Stated task:
Please copy the pandas excerpt below word for word, starting with "The function takes" and going on through "the apply() function.".

Excerpt:
* * * * *

You can modify the arguments of pd.read_excel() according to the specific Excel file you want to read. For example, you can specify the sheet name, column names, or index column using various optional parameters of the read_excel() function.

Q7. You have a Pandas DataFrame df that contains a column named 'Email' that contains email
addresses in the format 'username@domain.com'. Write a Python function that creates a new column
'Username' in df that contains only the username part of each email address.
The username is the part of the email address that appears before the '@' symbol. For example, if the
email address is 'john.doe@example.com', the 'Username' column should contain 'john.doe'. Your
function should extract the username from each email address and store it in the new 'Username'
column.

Here is a Python function that extracts the username from the 'Email' column of a Pandas DataFrame and stores it in a new 'Username' column:

In [10]:
import pandas as pd

def extract_username(df):
    # Extract the username from the 'Email' column
    df['Username'] = df['Email'].apply(lambda x: x.split('@')[0])
    return df


Explanation:

The function takes a Pandas DataFrame df as input.
The function extracts the username from the 'Email' column by splitting each email address on the '@' symbol using the split() function and selecting the first element of the resulting list using a lambda function and the apply() function.

* * * * *

[Word and element location entries]
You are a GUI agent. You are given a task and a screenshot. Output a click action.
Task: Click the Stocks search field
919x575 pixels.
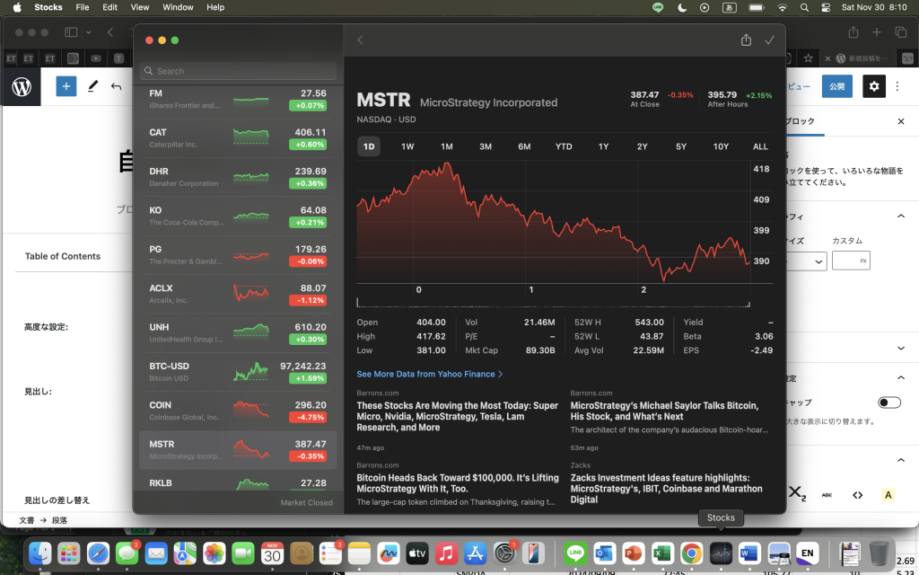click(x=239, y=71)
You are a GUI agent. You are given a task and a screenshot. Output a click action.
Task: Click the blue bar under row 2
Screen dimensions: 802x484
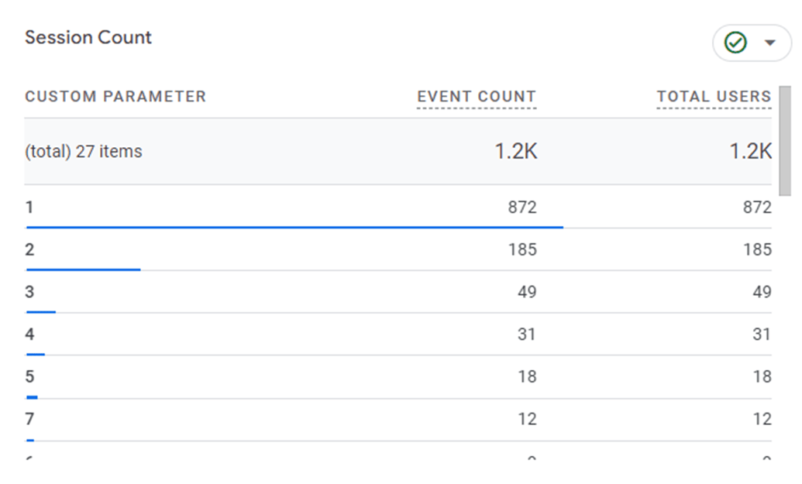pyautogui.click(x=83, y=269)
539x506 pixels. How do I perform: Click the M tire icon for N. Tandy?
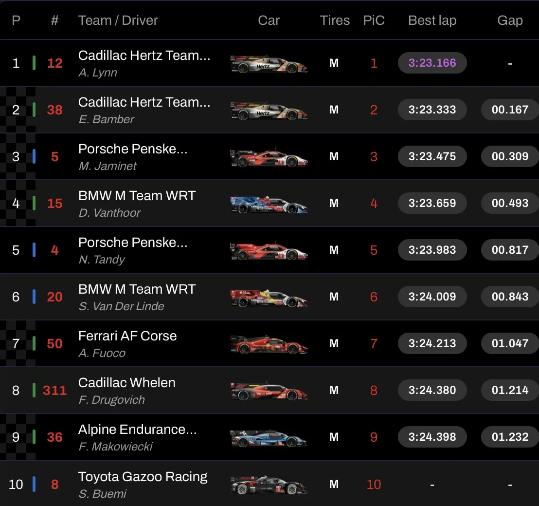tap(334, 250)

* * * * *

Result of the task:
The function takes a Pandas DataFrame df as input.
The function extracts the username from the 'Email' column by splitting each email address on the '@' symbol using the split() function and selecting the first element of the resulting list using a lambda function and the apply() function.